Lesson 9 of 47 3 min

MANG Problem #9: Binary Tree Maximum Path Sum (Hard)

Learn how to find the highest value path in a tree that can start and end at any node.

1. Problem Statement

A path in a binary tree is a sequence of nodes where each pair of adjacent nodes in the sequence has an edge connecting them. A node can only appear in the sequence at most once. Note that the path does not need to pass through the root.

The path sum of a path is the sum of the node's values in the path.

Given the root of a binary tree, return the maximum path sum of any non-empty path.

2. Approach: Post-Order DFS with Global Max

graph TD
    Node((Current Node))
    Left[Left Gain]
    Right[Right Gain]
    
    Node --> Left
    Node --> Right
    
    Path[Full Path: L + Node + R]
    Return[Return to Parent: Node + max(L, R)]
    
    Node -.-> Path
    Node -.-> Return

The trick to this problem is understanding that at any given node, it can be:

  1. The "Middle" of a path: The path comes from the left child, goes through the node, and down to the right child.

  2. Part of a path going up: The path comes from one child, goes through the node, and continues to its parent.

  3. Recursion: We use a function maxGain(node) that returns the maximum sum a path can get from this node and one of its subtrees.

  4. Global Update: Inside the function, we calculate the price of a "new" path that uses both children: node.val + leftGain + rightGain. We update a global maxSum with this value.

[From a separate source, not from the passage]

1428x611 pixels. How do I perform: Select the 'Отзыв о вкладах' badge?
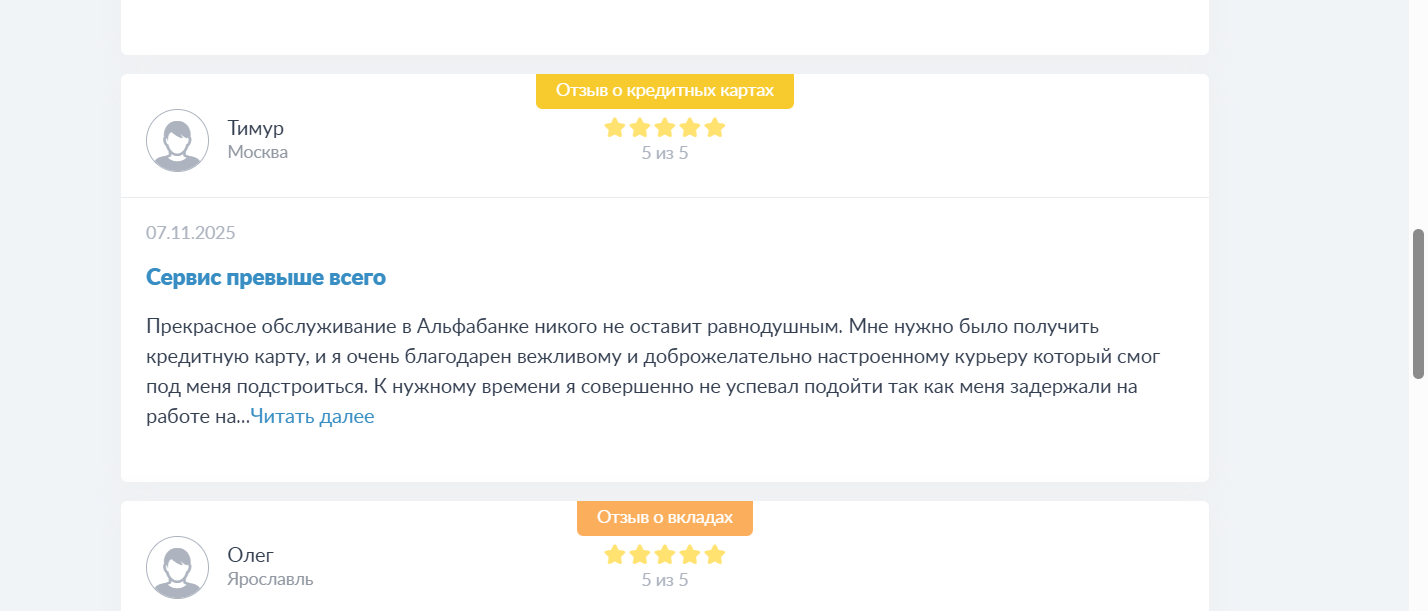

  5. Gain: We return node.val + max(leftGain, rightGain) to the parent.

3. Java Implementation

class Solution {
    int maxSum = Integer.MIN_VALUE;

    public int maxPathSum(TreeNode root) {
        maxGain(root);
        return maxSum;
    }

    private int maxGain(TreeNode node) {
        if (node == null) return 0;

        // 1. Calculate max sum from subtrees. Ignore negative gains.
        int leftGain = Math.max(maxGain(node.left), 0);
        int rightGain = Math.max(maxGain(node.right), 0);

        // 2. The path that "turns" at this node
        int currentPathSum = node.val + leftGain + rightGain;

        // 3. Update global maximum
        maxSum = Math.max(maxSum, currentPathSum);

        // 4. For the parent, we can only pick ONE subtree branch
        return node.val + Math.max(leftGain, rightGain);
    }
}

4. 5-Minute "Video-Style" Walkthrough

  1. The "Aha!" Moment: A path is like a string of pearls. You can pick it up from the middle. Every node in the tree is a potential "peak" of a path.
  2. Handling Negatives: If a subtree returns a negative sum, we treat it as 0. Why? Because we'd rather not include that subtree at all if it's going to decrease our total sum.
  3. The Two Roles: Every node plays two roles. It helps its parent find a path, but it also checks if it's the "highest point" of its own independent path.

5. Interview Discussion

  • Interviewer: "What is the time complexity?"
  • You: "O(N) because we visit each node exactly once during our DFS traversal."
  • Interviewer: "Space complexity?"
  • You: "O(H) where H is the tree height, for the recursion stack. In a balanced tree, that's O(log N); in a skewed tree, it's O(N)."